Years from now, when the Dow Average is wallowing below 3000 and we hear some windbag brag about how he made a fortune shorting the bear market the whole way down, we will remind him of the short squeeze that occurred on October 28, 2008. The rally was Mr. Market's way of telling bears that it is not always possible, let alone easy, to make a pile of dough by betting on the sure thing. And we do think that the ongoing collapse of the stock market is a sure thing, even if there will always be interruptions such as yesterday's. But when the hubris dies down, stocks will still be in a bear market, the economy will still be slipping into the deepest bog since the 1930s, most of the largest banks in the world will still be verging on failure, home prices will still be dropping like a brick, and credit deflation will still be threatening to asphyxiate borrowers and lenders alike.

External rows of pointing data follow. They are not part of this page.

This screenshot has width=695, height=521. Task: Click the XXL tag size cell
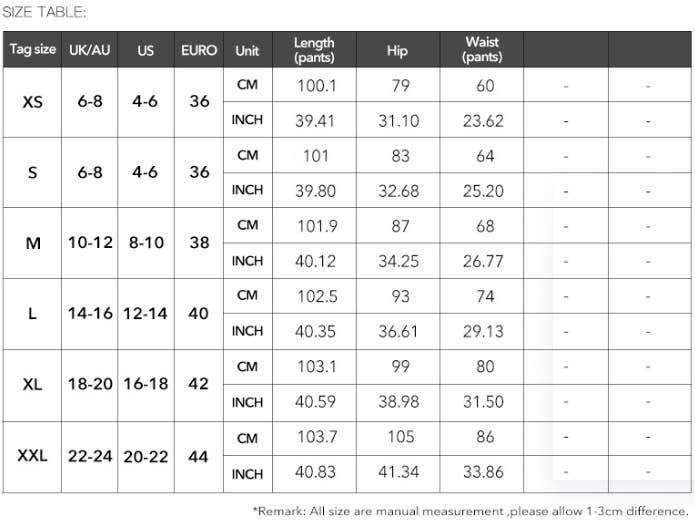(33, 456)
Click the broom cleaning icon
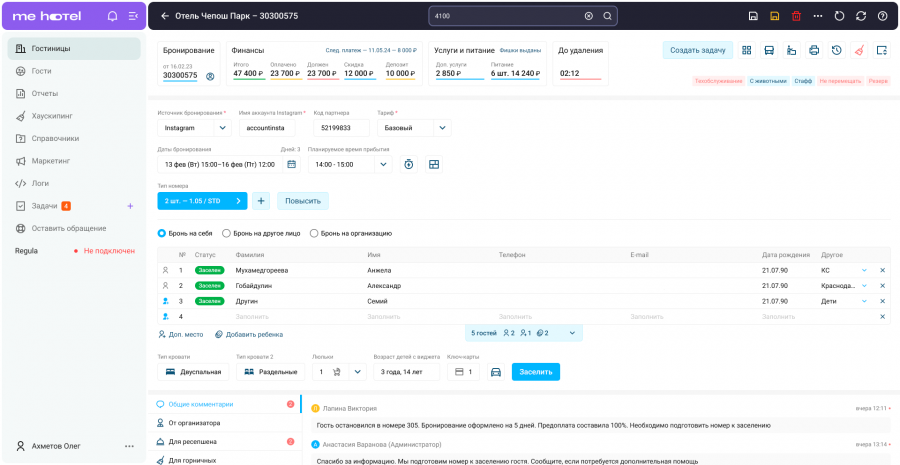The height and width of the screenshot is (465, 900). (859, 50)
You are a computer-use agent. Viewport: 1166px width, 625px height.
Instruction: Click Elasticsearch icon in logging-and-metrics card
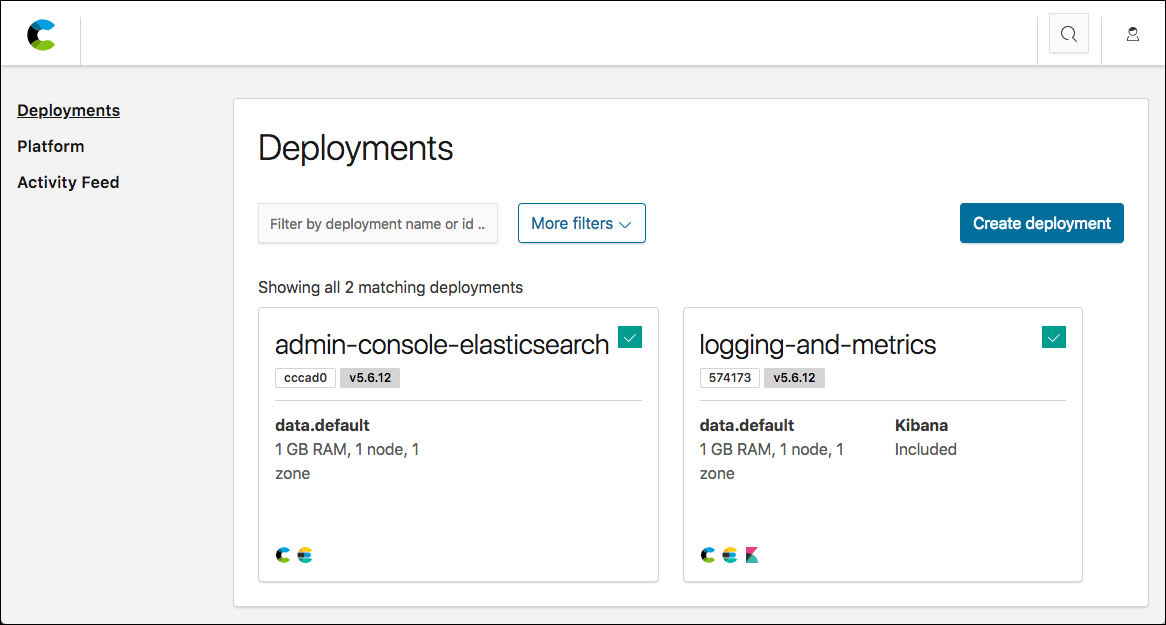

In short, nothing will have changed -- even if Kudlow is saying that the stock market, supposedly prescient as always, has glimpsed recovery in 2009. In fact, the stock market is about as prescient as a meatloaf, and nascent bull markets do not so much predict economic recoveries as engender the psychological changes that cause them. We are confident this cyclical turn will occur eventually -- just not before the Kondratiev cycle's scheduled bottom around 2015. In the meantime, we would suggest that speculators do breathing exercises while contemplating a monthly chart of the Dow Industrials. Note in candlestick rendition above that Tuesday's maniacal short-squeeze did not recoup even half of October losses represented by the final bar. That would require yet another thrust to at least 9368 -- 303 points above Tuesday's settlement price.